Reputation: 441
Tagged as homework. I'm having trouble in the object oriented world while trying to implement a class.
I'm implenting various functions to take action on lists, that I'm using to mock a set. I'm not too worried about my logic on how to find union, for example, but really just the structure.
For eg:
abstract class parentSet[T] protected () {
def union(other:parentSet[T]):parentSet[T]
}
Now I want a new class extending parentSet:
class childSet[T] private (l: List[T]) extends parentSet[T] {
def this() = this(List())
private val elems = l
val toList = List[T] => new List(l)
def union(other:parentSet[T]):childSet[T] = {
for (i <- this.toList) {
if (other contains i) {}
else {l :: i}
}
return l
}
}
Upon compiling, I receive errors such that type childSet isn't found in def union, nor is type T to keep it parametric. Also, I assume my toList isn't correct as it complains that it isn't a member of the object; to name a few.
Where in my syntax am I wrong?
EDIT
Now I've got that figured out:
def U(other:parentSet[T]):childSet[T] = {
var w = other.toList
for (i <- this.toList) {
if (!(other contains i)) {w = i::w}
}
return new childSet(w)
}
Now, I'm trying to do the same operations with map, and this is what I'm working on/with:
def U(other:parentSet[T]):MapSet[T] = {
var a = Map[T,Unit]
for (i <- this.toList) {
if (!(other contains i)) {a = a + (i->())}
}
return new MapSet(elems + (a->()))
}
I still want to use toList to make it easily traversable, but I'm still getting type errors while messing with maps..
Upvotes: 2
Views: 345
Reputation: 788
To answer your direct question, even though childSet is inheriting parentSet the original method specify parentSet as the return type and not childSet. You can either only use parentSet as the type OR you could specify the return type to be anything that inherits parentSet.
Upvotes: 1
Reputation: 13127
This code has a few problems:
It seems that you are not realizing that List[T]
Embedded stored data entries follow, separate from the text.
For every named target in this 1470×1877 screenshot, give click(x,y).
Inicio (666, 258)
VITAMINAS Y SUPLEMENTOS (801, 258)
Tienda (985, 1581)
is an immutable type, meaning you cannot change its value once created. So if you have a List[T]
and you call the ::
method to prepend a value, the function returns a new list and leaves your existing one unchanged. Scala has mutable collections such as ListBuffer
which may behave more like you expect. So when you return l
, you're actually returning the original list.
Also, you have the order wrong in using ::
. It should go i :: l
, since ::
is a right-binding function (because it ends with a :
).
Lastly, in your union method you are doing (other contains i)
. Maybe it's just the Scala syntax that's confusing you, but this is the same as doing (other.contains(i))
and clearly contains
is not a defined method of parentSet
. It is a method on the List[T]
type, but you're not calling contains
on a list.
You tagged this as homework so I'm not going to fix your code, but I think you should
Look at some examples of correct Scala code involving lists, try here for starters
Play around in the Scala REPL and try creating and working with some lists, so you get a feel for how immutable collections work.